Kalau burung gereja saja bernyanyi setiap hari, kenapa kita harus menakuti masa depan?

Dalam kehidupan pribadi maupun pergaulan yang cukup luas, sering saya bertemu dengan kehidupan yang tidak bebas. Dan kondisi terakhir ini, tidak hanya monopoli orang bawah dan miskin materi. Ia juga menghinggapi kalangan atas. Bedanya cuman satu. Orang bawah terpenjara di bawah. Orang atas terpenjara di atas.

Di tengah mobil-mobil mewah, jangan fikir tidak ada orang yang tidak bebas. Di rumah-rumah mahal dan berlokasi elit, jangan kira tidak ada orang yang tidak pernah menikmati kebebasan. Malah sebaliknya, secara kualitatif, orang atas memiliki ketakutan (baca : ketakutan kehilangan harta, dirampok, kehilangan jabatan, dll) yang jauh lebih tinggi dibandingkan orang bawah. Maka, kehidupan mewah yang dibayangkan orang penuh kebebasan, ternyata sebuah penjara yang amat menyedihkan.

Tentu bukan maksud saya untuk mempengaruhi Anda agar menakuti kekayaan materi. Namun, yang ingin saya ceritakan bukan di situ letaknya fondasi kokoh kedamaian. Dia bersembunyi pada kehidupan yang penuh kebebasan. Terutama kebebasan hati dan fikiran.

Seorang sahabat yang kebetulan sejak lahir sudah kaya secara materi, sering saya temui dengan wajah berkerut. Bahkan, hampir di setiap pertemuan ia memiliki wajah berkerut tadi. Awalnya, saya anggap hanya sebuah kondisi situasional semata. Namun, begitu wajahnya selalu demikian, kerap saya dalami, apa yang ada di balik kerutan wajahnya yang dibungkus kemewahan ? Dan suatu ketika dia mengakui, bahwa dia amat mengkhawatirkan masa depannya. Kekayaan dan kemewahan yang dia miliki sekarang semuanya hasil keringat orang tuanya. 'Kalau saja suatu waktu orang tua saya meninggal, mampukah saya mempertahankan semua ini ?', demikian suatu hari dia bertanya ke saya.

Nah inilah salah satu penjara kebebasan. Penjara jenis ini bernama penjara kekhawatiran akan masa depan. Di salah satu kesempatan duduk di rumah yang sering kali didatangi burung gereja, kerap saya berfikir. Burung gereja tidak menanam sesuatu. Tidak bersekolah sejak kecil hingga besar. Kalau burung gereja saja bernyanyi setiap hari, kenapa kita harus menakuti masa depan ?
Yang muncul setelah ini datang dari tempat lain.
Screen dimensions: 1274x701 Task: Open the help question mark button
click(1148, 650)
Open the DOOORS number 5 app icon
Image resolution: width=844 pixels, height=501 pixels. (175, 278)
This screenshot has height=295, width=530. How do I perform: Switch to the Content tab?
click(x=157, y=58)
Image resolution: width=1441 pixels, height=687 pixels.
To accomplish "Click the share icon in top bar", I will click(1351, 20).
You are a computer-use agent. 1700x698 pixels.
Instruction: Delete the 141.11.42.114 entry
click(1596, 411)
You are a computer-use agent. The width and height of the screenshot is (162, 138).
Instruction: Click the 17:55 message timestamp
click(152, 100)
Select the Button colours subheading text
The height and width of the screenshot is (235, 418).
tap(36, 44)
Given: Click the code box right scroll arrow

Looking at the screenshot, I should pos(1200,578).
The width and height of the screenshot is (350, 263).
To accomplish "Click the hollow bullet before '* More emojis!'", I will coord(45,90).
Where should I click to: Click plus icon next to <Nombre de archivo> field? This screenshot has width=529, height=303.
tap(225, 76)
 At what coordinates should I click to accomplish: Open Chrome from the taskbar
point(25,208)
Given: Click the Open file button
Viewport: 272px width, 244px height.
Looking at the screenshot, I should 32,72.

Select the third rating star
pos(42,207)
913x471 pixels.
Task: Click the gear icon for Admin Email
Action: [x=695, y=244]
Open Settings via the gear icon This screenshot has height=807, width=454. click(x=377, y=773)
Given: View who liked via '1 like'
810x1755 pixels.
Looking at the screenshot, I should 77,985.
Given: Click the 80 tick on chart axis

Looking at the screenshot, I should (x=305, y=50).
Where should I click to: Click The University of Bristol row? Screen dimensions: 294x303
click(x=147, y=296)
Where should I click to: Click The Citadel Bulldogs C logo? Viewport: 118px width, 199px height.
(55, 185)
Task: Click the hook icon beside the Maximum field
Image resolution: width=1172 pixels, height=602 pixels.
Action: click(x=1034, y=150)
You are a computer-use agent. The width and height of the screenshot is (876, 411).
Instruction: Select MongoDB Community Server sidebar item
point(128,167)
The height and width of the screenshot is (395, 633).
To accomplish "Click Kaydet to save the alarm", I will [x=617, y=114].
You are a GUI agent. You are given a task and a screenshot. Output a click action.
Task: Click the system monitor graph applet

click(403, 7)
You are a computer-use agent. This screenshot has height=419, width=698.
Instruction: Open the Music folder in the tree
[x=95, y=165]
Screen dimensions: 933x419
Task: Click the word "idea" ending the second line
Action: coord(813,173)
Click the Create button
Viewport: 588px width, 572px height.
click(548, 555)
Itu baru penjara kekhawatiran akan masa depan. Ada lagi penjara yang bernama penjara gengsi dan harga diri. Banyak orang di zaman ini yang diikat keras-keras oleh penjara terakhir. Ada yang mengisi rumahnya dengan mobil dan barang-barang super mewah, bahkan berani dengan cara berhutang. Ada yang membawa palm top serta perangkat canggih lainnya yang belum diperlukan. Atau, di bawah sana ada orang yang sedikit-sedikit merasa harga dirinya diinjak orang. Dilihat mukanya sebentar saja sudah membentak : 'apa lihat-lihat !?'. Tidak sedikit buruh dan pekerja yang membakar pabrik, atau melakukan demonstrasi karena hal-hal yang berbau harga diri. Supir bus kota di Jakarta yang sebagian sangar, juga banyak berkelahi - bahkan ada yang kehilangan nyawa - karena faktor harga diri.
Maka diikatlah kita keras-keras tanpa bisa bergerak oleh penjara harga diri. Orang atas membayarnya dengan uang dalam jumlah besar. Bahkan bisa menciptakan utang tidak terhitung. Orang bawah membayarnya dengan kehilangan pekerjaan dan nyawa sekalian. Ini semua membuat saya bertanya, sebegitu mahalkah harga diri harus dibayar ?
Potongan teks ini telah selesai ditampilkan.